[Required work]
All of the data below should be printed again exactly, pictures excluded.
____
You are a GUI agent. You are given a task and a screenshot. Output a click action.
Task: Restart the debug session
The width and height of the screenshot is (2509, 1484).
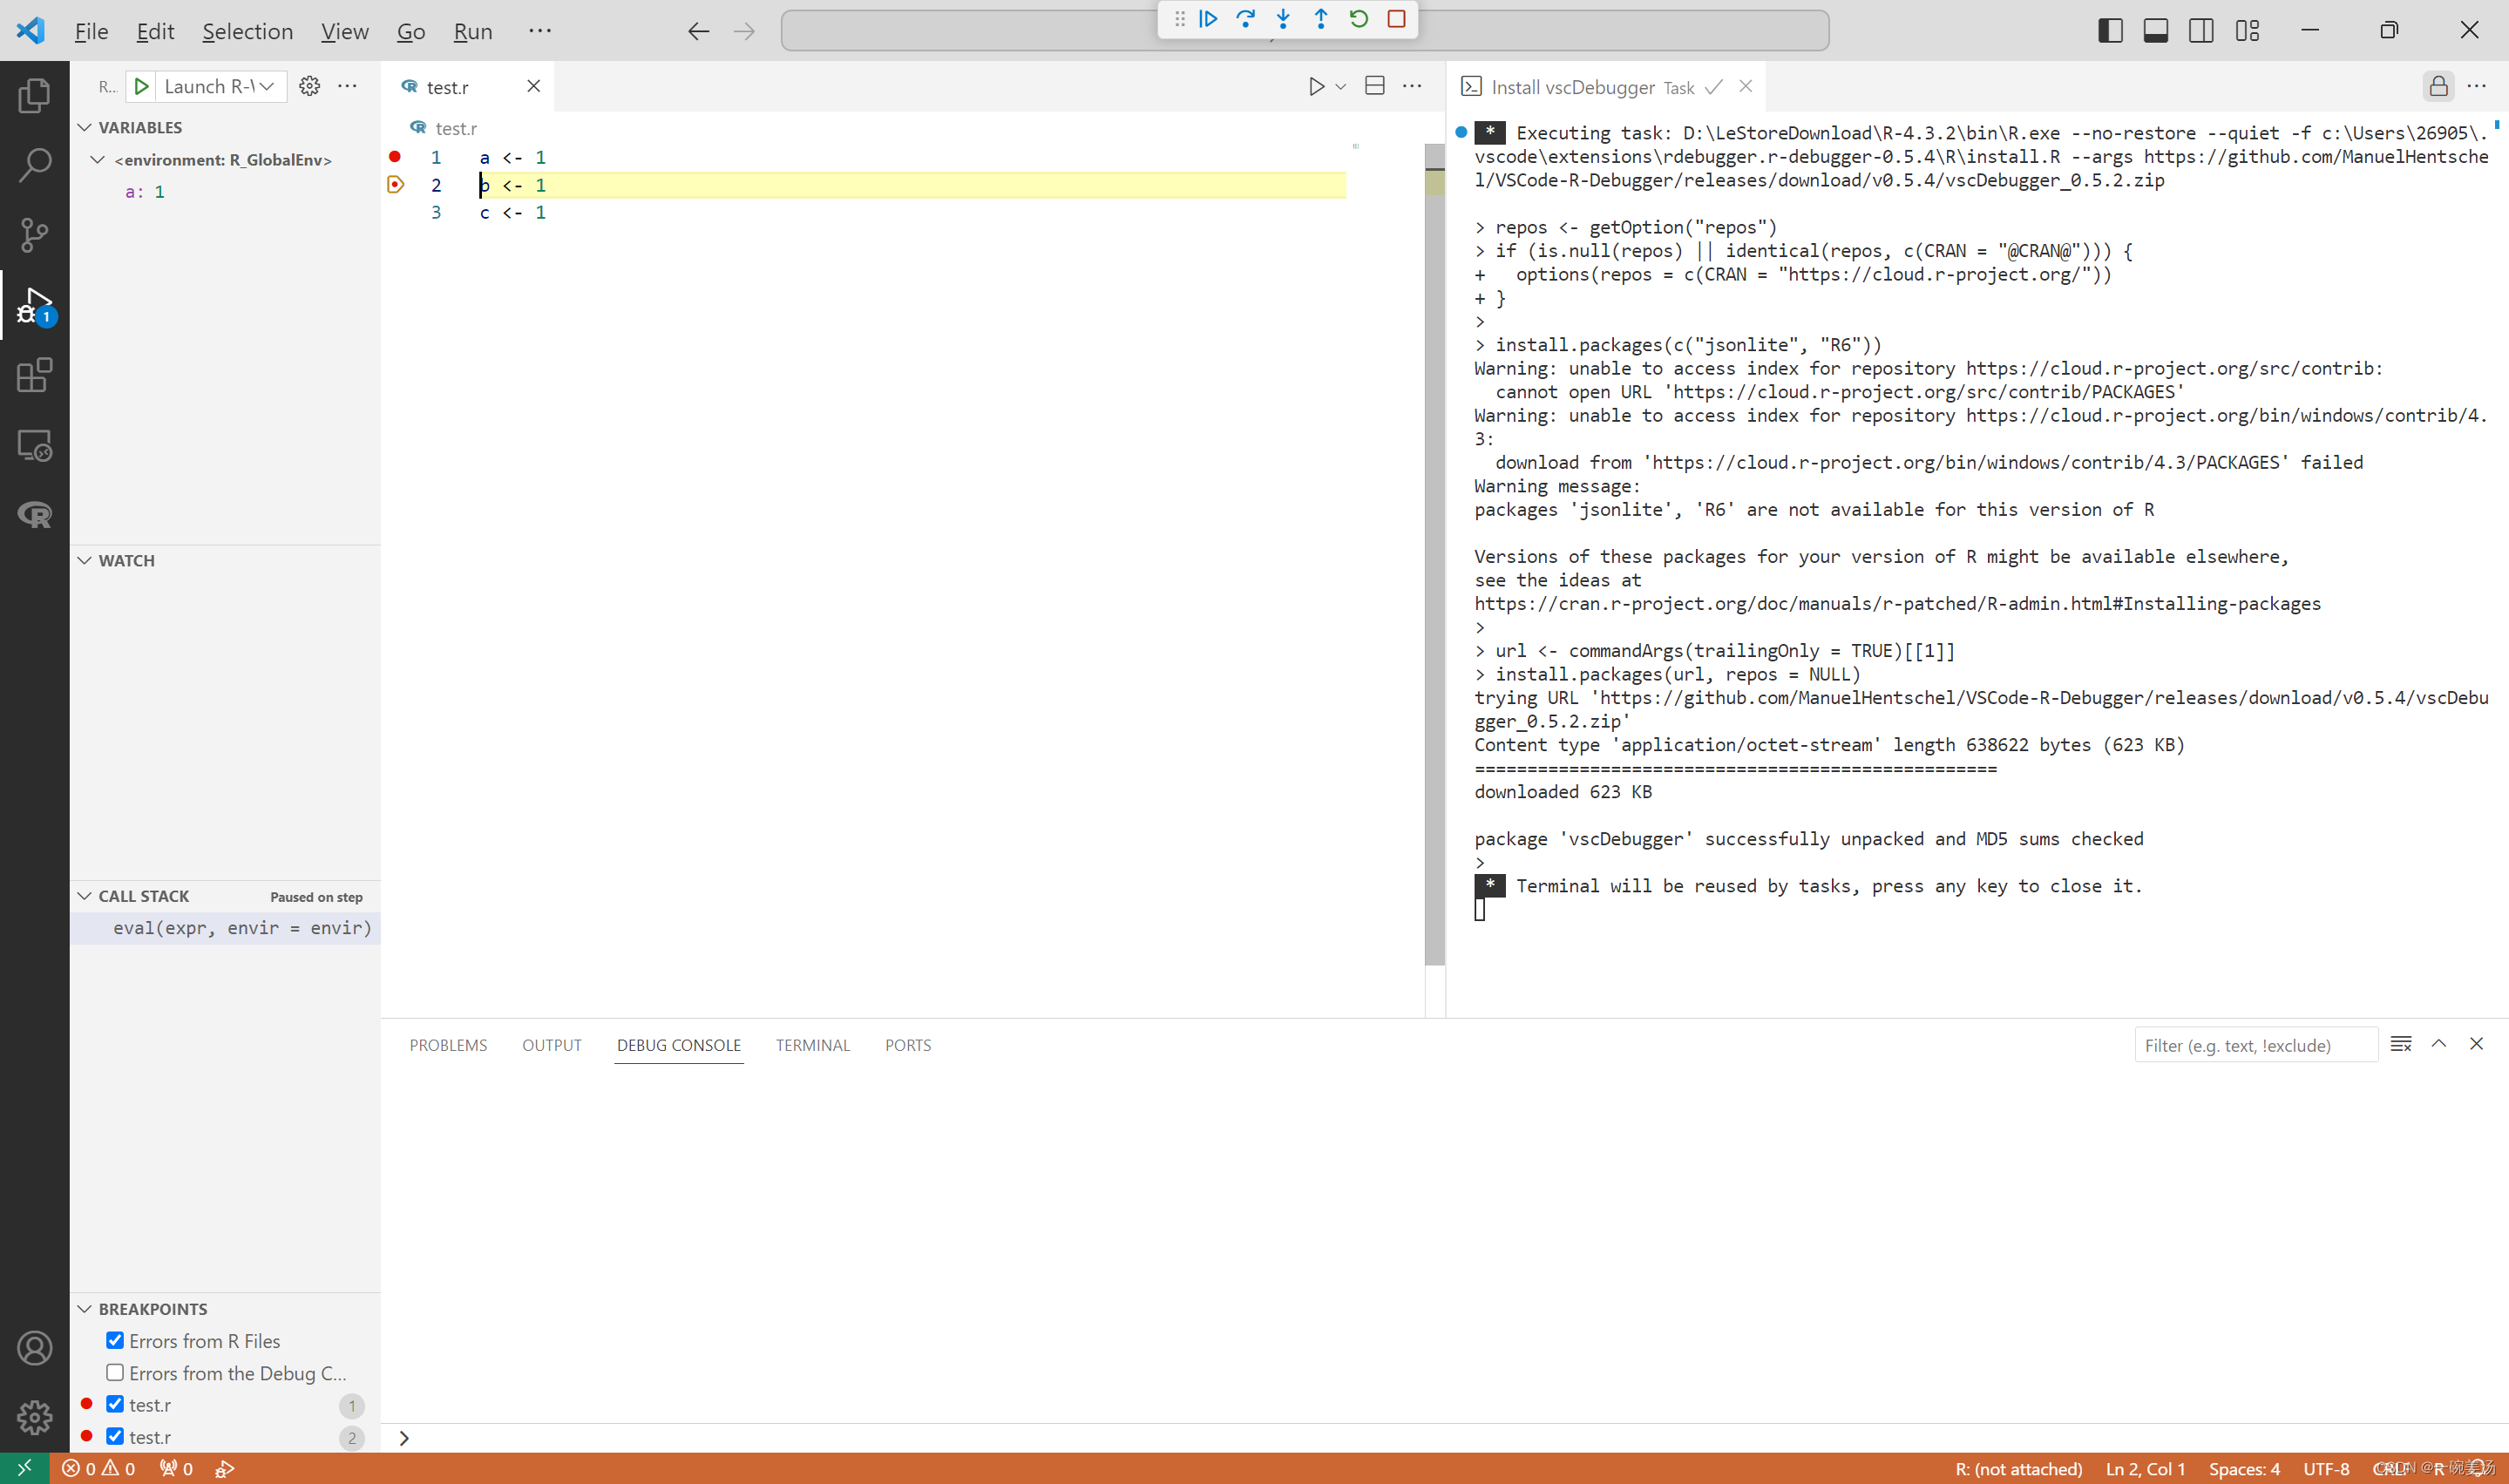[1358, 18]
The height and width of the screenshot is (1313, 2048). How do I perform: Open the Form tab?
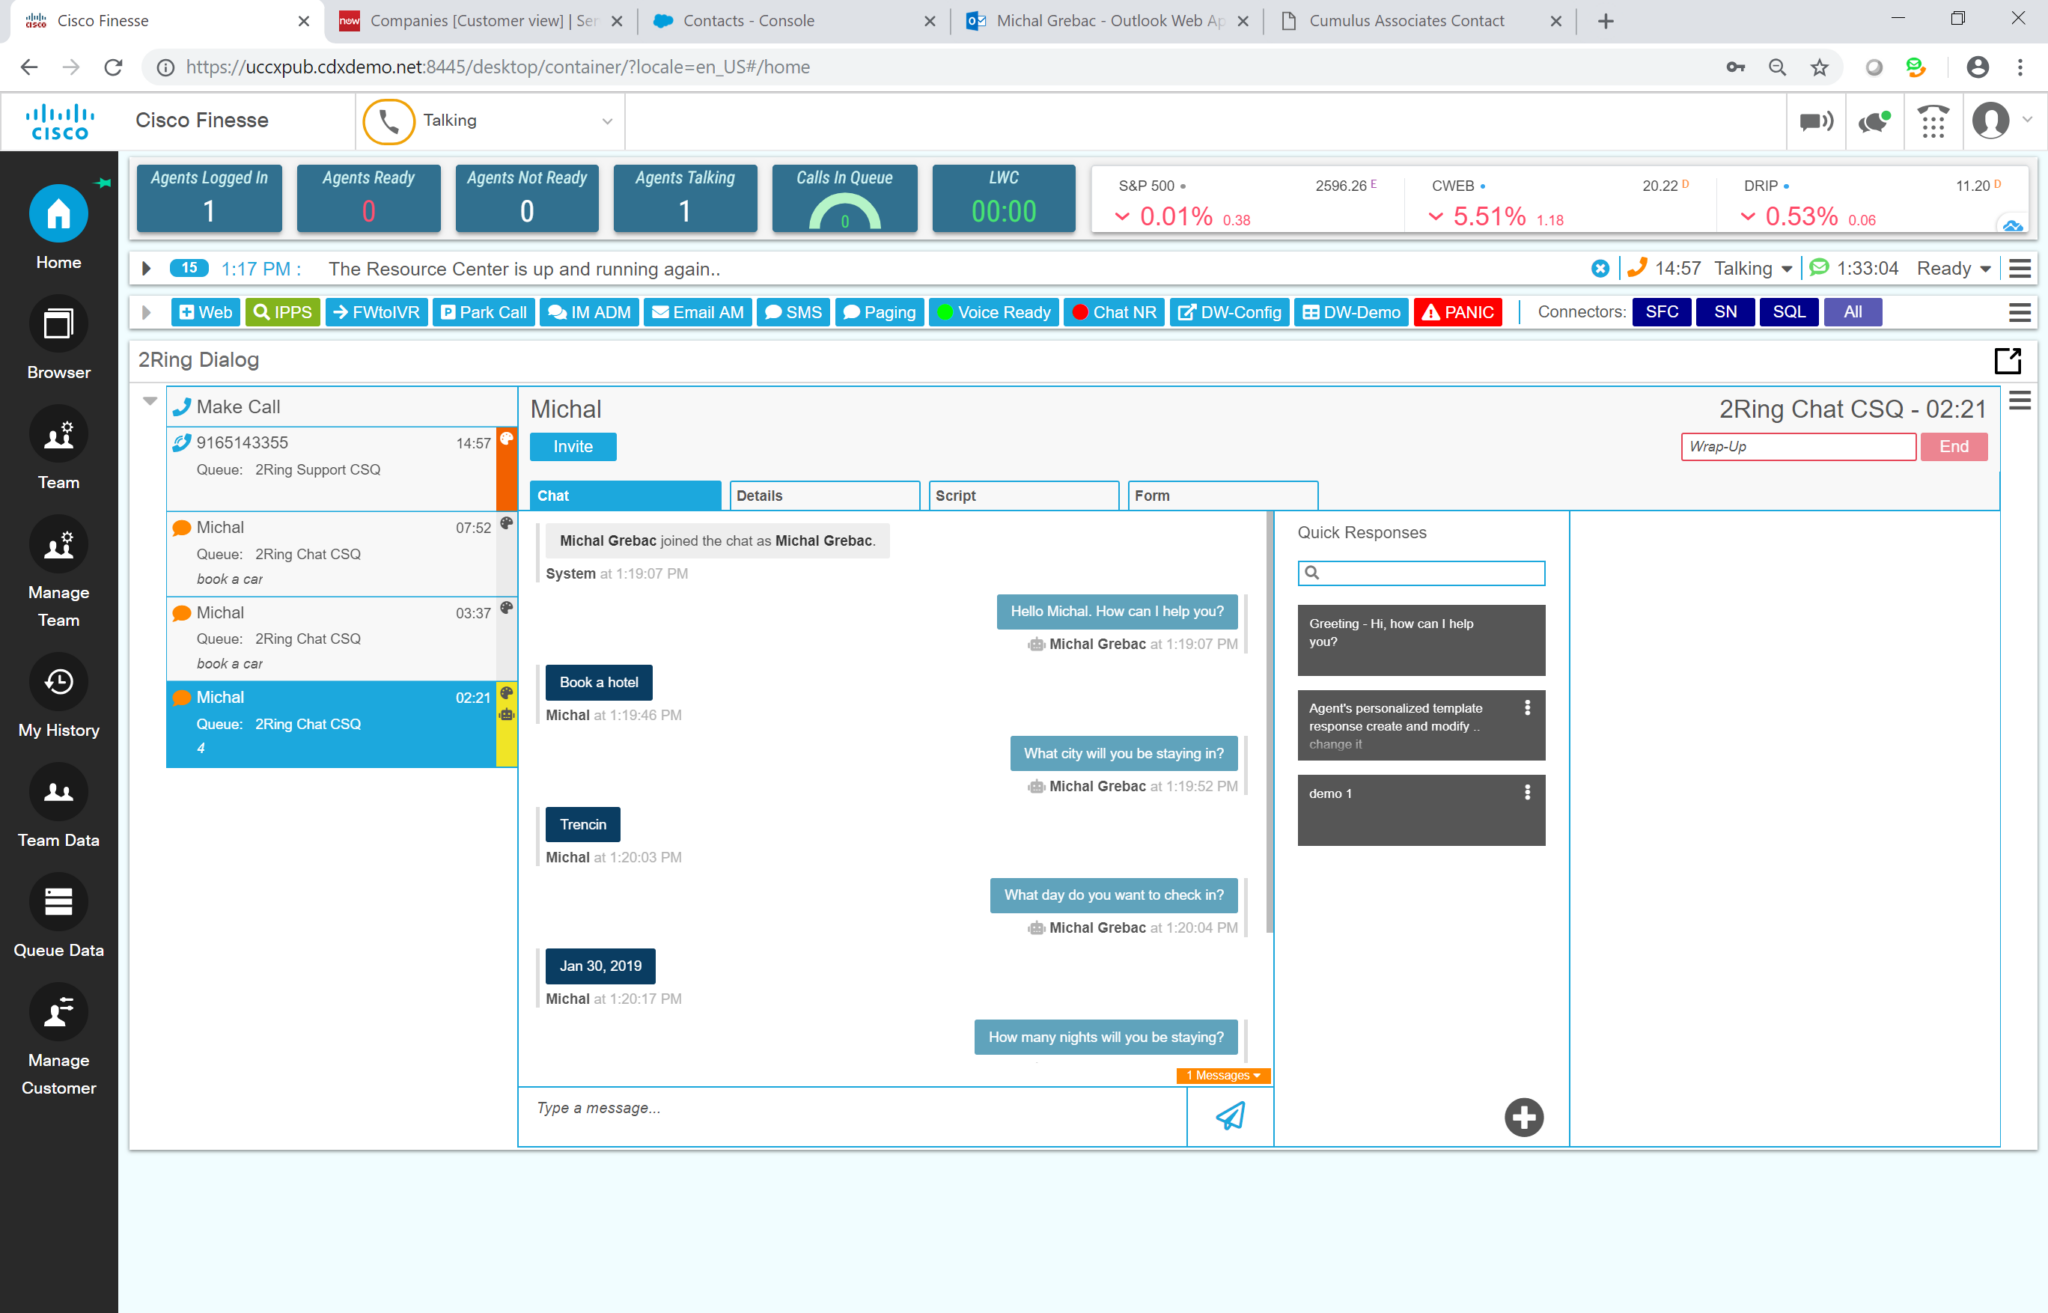tap(1221, 494)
____
[Your response]
You are a GUI agent. You are given a task and a screenshot. Output a click action.
Task: Restart the debug session
The width and height of the screenshot is (2509, 1484).
[1358, 18]
The height and width of the screenshot is (1313, 2048). How do I perform: Open the Form tab?
tap(1221, 494)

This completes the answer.